Alloy Holdings is considering replacing part of its current fraud decisioning stack in the Alloy Dashboard with a new graph-based risk engine from a third-party vendor. The proposed technology could improve fraud detection for high-risk onboarding flows, but it would require changes across decisioning services, model monitoring, and analyst workflows. You are the Engineering Manager for a 9-person platform team and have been asked to lead the evaluation and, if justified, the first production rollout within one quarter.
The GM of Identity & Fraud wants measurable fraud-loss reduction before the next board review. The Head of Risk Operations wants better analyst explainability and no disruption to manual review queues in the Alloy Dashboard. The Infrastructure Director is concerned about latency, vendor lock-in, and ongoing operating cost. The Account Management team is pushing for a visible launch because two enterprise customers have asked about graph-based fraud controls.

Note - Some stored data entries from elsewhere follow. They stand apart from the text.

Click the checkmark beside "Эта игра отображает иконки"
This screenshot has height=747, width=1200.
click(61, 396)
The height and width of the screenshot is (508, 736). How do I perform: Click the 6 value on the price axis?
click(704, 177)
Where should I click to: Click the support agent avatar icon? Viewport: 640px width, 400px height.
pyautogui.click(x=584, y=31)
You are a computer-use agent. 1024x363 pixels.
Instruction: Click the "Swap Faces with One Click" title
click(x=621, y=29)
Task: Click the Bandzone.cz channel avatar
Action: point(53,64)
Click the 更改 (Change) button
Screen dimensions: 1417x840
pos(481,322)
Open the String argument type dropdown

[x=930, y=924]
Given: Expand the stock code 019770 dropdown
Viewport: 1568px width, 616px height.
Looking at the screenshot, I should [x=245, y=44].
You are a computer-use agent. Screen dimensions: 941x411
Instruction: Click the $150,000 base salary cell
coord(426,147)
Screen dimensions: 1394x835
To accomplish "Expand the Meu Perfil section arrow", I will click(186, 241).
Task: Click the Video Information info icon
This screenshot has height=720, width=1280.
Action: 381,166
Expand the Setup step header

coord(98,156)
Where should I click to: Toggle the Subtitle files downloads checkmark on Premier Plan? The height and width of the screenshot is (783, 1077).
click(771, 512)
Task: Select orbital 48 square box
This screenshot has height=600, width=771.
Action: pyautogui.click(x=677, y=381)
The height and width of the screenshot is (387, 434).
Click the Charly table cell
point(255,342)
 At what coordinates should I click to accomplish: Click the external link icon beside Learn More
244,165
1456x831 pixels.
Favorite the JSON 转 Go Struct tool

You have 12 weeks, a fixed incremental budget of $180,000, and no additional headcount. The team includes 5 backend engineers, 2 ML/platform engineers, 1 staff engineer shared 30% with another initiative, and 1 TPM. The new engine must integrate with Alloy's decisioning APIs, stay under 120 ms added p95 latency, and meet internal security review by Week 5. A pilot can include at most 8% of onboarding traffic and only 3 design partners.